Эти впечатления, пускай и захватывающие, определенно не могли научить его «понимать от сердца». Реальность, в которой ему приходилось осматривать десятки пациентов в день, плюс бесконечные часы консультаций «заставили взглянуть на любые идеалы более объективно», писал он Анне. «К докторам относятся больше с недоверием, чем с благодарностью, в общении больше грубости, чем понимания». Той весной он положил в своей рабочей комнате в Цюрихе небольшую книгу учета, чтобы пациенты могли записывать в ней свои имена. Спустя полгода он пролистал ее и увидел там всего тридцать имен, что, конечно, было намного меньше общего числа прошедших через комнату за это время пациентов. Это сказало ему лишь об одном — нужно уезжать отсюда. Одна и та же схема повторялась в жизни Роршаха. Годы спустя, после «двух месяцев непрерывного общения с людьми», он писал своему другу, что «сыт этим по горло и страстно желает чего-то более уединенного и личного. Человек не может каждое мгновение своей жизни быть экстравертом».
«Здесь я знаю уже слишком многих людей, — писал он сестре в том же письме 1906 года, где впервые описывал Ольгу Штемпелин. — Понимаешь, что это значит? Они приходят и зовут тебя куда-то пойти, потом снова приходят и отнимают у тебя единственное время, когда ты хотел бы побыть один. Они отбрасывают тень на твою свободу». Ольга уехала в Россию, и, при всем своем интересе к людям, Роршах «был готов покинуть эти места, оставив позади тех, чье присутствие в своей жизни не считал обязательным».

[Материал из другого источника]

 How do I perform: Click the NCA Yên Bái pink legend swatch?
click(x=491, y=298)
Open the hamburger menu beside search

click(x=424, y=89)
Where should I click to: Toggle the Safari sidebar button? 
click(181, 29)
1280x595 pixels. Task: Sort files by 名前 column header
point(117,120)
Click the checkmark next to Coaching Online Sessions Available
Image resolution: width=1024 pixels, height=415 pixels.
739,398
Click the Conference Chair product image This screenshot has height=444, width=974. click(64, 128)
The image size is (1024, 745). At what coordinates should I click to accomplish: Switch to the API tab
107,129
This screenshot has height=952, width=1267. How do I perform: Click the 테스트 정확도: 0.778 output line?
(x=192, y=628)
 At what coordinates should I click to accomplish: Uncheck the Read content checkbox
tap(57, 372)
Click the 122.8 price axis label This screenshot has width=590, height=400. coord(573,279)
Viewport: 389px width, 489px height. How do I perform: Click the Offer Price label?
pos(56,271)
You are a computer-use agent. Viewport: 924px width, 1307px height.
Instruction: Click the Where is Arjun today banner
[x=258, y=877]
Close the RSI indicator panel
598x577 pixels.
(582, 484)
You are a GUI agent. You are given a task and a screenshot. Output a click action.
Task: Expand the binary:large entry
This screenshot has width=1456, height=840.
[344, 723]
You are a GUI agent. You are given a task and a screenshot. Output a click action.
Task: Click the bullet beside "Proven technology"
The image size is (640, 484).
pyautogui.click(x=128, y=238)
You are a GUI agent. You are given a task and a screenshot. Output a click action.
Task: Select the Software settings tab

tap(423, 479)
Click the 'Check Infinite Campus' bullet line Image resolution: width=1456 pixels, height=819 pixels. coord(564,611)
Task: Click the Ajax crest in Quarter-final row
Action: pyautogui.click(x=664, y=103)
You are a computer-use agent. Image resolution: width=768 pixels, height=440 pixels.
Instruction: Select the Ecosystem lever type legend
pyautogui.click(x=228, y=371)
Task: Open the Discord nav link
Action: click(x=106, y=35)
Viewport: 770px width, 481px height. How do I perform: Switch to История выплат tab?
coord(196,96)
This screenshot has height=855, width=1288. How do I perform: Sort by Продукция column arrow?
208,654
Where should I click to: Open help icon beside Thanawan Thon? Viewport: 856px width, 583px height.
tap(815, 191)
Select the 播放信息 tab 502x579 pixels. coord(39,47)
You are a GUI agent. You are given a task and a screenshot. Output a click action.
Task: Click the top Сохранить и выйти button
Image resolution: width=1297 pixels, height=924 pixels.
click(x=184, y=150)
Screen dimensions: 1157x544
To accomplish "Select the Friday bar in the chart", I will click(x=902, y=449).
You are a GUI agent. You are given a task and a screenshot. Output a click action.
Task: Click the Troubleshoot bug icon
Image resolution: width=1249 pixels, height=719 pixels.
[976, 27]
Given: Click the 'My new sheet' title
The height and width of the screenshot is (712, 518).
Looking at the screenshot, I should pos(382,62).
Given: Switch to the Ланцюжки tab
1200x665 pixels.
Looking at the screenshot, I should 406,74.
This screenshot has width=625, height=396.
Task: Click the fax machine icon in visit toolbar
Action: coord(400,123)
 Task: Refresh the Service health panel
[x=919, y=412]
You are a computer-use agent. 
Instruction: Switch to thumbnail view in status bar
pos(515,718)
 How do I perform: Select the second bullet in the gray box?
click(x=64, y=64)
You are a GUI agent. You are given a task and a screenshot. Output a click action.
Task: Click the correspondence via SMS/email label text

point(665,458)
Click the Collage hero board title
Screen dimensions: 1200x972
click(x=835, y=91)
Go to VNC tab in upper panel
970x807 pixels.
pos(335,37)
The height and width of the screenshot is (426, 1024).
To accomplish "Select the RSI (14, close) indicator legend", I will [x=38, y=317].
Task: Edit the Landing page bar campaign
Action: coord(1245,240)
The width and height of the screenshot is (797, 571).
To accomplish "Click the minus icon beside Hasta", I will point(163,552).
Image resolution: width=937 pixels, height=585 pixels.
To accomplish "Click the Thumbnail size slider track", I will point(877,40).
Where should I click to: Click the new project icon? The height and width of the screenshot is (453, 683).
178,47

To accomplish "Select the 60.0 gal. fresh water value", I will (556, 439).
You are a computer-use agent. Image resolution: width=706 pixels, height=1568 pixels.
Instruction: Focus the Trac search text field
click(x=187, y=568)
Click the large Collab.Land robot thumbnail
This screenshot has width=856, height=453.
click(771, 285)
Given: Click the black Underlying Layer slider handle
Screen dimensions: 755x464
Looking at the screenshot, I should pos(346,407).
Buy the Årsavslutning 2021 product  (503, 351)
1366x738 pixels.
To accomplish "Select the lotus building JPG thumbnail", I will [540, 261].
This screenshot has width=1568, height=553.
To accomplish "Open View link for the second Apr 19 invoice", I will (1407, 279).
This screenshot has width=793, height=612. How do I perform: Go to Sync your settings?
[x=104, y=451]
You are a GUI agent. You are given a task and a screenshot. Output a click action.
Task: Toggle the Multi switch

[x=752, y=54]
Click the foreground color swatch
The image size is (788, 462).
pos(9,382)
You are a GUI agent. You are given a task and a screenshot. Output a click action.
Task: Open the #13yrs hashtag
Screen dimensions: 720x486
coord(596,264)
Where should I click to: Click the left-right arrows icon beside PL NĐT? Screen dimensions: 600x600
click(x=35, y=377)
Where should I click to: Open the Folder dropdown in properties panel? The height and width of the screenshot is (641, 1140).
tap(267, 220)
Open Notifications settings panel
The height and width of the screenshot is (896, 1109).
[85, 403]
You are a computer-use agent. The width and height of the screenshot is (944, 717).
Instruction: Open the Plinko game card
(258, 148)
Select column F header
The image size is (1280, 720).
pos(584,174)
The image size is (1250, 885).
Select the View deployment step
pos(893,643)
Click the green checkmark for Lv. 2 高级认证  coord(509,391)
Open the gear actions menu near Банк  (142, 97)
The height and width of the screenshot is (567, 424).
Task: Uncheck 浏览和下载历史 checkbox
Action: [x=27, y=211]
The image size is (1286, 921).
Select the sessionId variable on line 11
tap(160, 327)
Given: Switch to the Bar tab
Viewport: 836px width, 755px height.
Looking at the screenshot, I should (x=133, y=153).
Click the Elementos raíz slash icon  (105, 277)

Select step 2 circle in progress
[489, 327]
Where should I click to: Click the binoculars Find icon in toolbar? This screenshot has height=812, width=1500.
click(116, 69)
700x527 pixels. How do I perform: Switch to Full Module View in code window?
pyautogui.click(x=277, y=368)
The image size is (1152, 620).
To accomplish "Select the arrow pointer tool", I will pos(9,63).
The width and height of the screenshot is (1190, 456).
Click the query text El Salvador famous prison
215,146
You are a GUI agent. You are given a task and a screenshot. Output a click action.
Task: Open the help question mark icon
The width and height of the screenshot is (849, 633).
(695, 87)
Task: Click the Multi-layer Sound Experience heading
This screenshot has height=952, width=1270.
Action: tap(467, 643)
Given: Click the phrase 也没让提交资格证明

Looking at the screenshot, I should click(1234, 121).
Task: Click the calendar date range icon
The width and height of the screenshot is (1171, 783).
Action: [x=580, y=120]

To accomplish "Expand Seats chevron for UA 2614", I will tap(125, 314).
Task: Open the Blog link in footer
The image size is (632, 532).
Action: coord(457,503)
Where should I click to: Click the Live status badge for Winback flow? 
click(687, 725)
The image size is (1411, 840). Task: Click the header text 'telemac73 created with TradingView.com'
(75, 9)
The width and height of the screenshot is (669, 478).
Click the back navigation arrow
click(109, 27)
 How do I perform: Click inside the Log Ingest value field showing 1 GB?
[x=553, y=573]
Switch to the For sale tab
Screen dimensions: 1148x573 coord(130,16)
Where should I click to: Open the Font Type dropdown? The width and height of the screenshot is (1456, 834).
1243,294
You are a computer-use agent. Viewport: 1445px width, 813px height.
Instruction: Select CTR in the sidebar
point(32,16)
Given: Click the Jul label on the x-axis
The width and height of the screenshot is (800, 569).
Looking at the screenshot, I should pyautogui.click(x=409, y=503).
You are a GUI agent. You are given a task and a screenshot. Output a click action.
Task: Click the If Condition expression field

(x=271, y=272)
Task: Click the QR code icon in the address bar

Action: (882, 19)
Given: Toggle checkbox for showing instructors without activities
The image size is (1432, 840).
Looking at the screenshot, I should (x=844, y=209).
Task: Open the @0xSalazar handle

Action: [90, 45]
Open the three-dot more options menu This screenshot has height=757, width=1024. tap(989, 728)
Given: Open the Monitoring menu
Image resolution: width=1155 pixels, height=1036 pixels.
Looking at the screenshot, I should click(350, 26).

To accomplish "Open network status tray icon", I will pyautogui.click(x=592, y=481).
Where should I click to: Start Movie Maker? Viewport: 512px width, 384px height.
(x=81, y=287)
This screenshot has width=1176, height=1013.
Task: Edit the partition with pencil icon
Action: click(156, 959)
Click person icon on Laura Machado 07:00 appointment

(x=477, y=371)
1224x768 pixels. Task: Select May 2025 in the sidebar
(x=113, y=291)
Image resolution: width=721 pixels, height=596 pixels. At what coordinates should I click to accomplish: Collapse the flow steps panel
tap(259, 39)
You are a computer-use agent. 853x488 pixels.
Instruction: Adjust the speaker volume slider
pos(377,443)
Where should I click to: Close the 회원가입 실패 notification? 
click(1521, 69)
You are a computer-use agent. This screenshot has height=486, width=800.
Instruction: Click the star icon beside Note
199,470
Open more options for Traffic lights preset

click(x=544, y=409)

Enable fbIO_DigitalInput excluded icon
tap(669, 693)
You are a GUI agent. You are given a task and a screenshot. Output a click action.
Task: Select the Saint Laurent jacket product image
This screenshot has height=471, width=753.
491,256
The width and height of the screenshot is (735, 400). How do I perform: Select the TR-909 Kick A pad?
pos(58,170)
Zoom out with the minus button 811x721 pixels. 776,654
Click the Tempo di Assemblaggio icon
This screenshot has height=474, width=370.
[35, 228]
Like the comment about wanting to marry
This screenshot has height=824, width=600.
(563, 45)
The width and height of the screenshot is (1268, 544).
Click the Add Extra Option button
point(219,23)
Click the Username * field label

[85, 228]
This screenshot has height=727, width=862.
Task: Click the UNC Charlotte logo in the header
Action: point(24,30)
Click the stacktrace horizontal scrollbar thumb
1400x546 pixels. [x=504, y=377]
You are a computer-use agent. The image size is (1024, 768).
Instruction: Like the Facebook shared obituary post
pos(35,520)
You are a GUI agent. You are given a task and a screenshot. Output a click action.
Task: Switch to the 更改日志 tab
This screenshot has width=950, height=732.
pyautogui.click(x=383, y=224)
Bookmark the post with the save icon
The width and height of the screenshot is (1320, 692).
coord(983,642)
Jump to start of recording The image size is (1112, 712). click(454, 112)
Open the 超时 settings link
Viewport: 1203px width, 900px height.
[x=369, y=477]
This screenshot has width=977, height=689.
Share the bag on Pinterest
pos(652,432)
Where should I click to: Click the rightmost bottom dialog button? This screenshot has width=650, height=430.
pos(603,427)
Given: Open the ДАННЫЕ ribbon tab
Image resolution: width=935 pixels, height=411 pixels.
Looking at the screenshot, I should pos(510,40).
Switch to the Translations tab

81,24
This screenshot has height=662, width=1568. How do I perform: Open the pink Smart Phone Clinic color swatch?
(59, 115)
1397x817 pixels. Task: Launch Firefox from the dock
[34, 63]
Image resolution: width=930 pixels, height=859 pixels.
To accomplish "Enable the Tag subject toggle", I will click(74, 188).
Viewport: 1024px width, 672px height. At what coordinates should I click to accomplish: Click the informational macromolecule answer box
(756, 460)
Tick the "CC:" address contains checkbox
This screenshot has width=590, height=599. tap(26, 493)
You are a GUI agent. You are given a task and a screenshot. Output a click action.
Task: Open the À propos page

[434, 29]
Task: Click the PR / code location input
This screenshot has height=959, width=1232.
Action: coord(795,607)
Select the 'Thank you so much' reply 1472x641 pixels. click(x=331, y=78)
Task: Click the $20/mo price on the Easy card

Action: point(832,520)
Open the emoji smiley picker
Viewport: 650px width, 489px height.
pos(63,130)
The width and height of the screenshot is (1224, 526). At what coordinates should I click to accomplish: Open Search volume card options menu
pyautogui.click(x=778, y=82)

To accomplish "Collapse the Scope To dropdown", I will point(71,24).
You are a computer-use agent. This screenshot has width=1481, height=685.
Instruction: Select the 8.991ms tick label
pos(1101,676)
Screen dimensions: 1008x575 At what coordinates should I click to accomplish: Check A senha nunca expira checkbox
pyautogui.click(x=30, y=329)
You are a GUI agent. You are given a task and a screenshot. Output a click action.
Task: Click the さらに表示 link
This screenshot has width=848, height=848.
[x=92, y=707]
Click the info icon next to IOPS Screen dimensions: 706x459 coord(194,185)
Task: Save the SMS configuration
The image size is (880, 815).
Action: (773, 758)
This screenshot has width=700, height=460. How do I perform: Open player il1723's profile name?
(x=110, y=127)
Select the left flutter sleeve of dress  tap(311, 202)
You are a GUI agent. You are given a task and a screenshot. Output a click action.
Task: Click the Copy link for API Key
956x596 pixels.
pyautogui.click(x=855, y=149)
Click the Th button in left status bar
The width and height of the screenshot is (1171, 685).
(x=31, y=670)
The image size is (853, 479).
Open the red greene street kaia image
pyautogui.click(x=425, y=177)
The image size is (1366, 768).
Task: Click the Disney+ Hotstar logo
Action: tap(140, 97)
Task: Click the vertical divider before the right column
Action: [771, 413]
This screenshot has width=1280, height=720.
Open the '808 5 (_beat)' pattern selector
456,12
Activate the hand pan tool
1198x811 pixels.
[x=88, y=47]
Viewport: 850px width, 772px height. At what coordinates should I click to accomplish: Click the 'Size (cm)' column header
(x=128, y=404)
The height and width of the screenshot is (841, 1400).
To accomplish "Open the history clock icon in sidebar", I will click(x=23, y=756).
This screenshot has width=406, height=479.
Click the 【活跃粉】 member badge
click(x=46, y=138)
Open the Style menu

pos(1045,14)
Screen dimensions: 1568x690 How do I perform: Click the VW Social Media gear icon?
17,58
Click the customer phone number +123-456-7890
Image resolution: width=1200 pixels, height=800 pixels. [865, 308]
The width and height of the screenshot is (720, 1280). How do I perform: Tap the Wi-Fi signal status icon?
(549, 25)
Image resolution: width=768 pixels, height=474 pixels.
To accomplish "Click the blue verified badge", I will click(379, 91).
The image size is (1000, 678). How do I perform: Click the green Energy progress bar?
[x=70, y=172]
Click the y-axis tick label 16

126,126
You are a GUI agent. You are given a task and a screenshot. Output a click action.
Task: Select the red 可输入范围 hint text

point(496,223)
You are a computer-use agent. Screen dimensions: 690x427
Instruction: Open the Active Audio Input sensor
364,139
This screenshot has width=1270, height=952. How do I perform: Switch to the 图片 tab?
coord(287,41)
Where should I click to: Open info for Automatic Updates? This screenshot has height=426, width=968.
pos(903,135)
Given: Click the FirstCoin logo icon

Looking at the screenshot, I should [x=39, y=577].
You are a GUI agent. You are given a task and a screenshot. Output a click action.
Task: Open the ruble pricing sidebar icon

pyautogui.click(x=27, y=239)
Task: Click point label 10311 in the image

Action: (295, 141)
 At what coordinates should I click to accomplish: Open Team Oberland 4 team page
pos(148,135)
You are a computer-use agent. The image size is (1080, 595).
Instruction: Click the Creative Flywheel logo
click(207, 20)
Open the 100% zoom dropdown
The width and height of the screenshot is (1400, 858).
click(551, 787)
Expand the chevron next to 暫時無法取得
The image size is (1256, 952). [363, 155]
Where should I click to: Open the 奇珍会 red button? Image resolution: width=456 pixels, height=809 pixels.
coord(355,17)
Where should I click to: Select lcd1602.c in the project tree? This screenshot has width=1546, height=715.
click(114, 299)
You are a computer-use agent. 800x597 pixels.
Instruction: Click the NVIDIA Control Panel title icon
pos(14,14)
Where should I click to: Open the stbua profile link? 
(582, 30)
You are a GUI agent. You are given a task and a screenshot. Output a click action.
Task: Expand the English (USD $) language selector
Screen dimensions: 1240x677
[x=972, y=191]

Оставшееся обучение он большей частью провел заочно — выезжал из Цюриха на кратковременные подработки в разные места Швейцарии, выезжал за границу. Студенты старших курсов часто проводили семестры в других институтах, осваивая различные специальности, а летом работали подмастерьями дипломированных врачей в частной практике, но Роршах получил в итоге намного более широкий опыт, чем большинство остальных. Отчасти из-за его личной склонности отличаться от более привилегированных соучеников, но и потому, что он нуждался в деньгах и брался за любую работу, которую мог найти.